Martin gave this link that pretty much explains what is going on - the query optimizer has free rein to reorder things however it likes. I am including this as an answer so I can accept something. Martin, if you create an answer with your link in it i will gladly accept that instead of this one.
I do want to leave my question here because I think it is a tricky one to search for, and my particular phrasing of the issue may be easier for someone else to find in the future.
TSQL divide by zero encountered despite no columns containing 0
EDIT: As more responses have come in, I am again confused. It does not seem clear yet when exactly the optimizer is allowed to evaluate things in the select clause. I guess I'll have to go find the SQL standard myself and see if i can make sense of it.

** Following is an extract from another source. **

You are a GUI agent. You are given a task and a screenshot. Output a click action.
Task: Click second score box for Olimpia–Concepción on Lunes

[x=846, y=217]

Joe Celko, who helped write early SQL standards, has posted something similar to this several times in various USENET newsfroups. (I'm skipping over the clauses that don't apply to your SELECT statement.) He usually said something like "This is how statements are supposed to act like they work". In other words, SQL implementations should behave exactly as if they did these steps, without actually being required to do each of these steps.
Build a working table from all of
the table constructors in the FROM
clause.
Remove from the working table those
rows that do not satisfy the WHERE
clause.
Construct the expressions in the
SELECT clause against the working table.
So, following this, no SQL dbms should act like it evaluates functions in the SELECT clause before it acts like it applies the WHERE clause.
In a recent posting, Joe expands the steps to include CTEs.
CJ Date and Hugh Darwen say essentially the same thing in chapter 11 ("Table Expressions") of their book A Guide to the SQL Standard. They also note that this chapter corresponds to the "Query Specification" section (sections?) in the SQL standards.
You are thinking about something called query execution plan. It's based on query optimization rules, indexes, temporaty buffers and execution time statistics. If you are using SQL Managment Studio you have toolbox over your query editor where you can look at estimated execution plan, it shows how your query will change to gain some speed. So if just used your Name table and it is in buffer, engine might first try to subquery your data, and then join it with other table.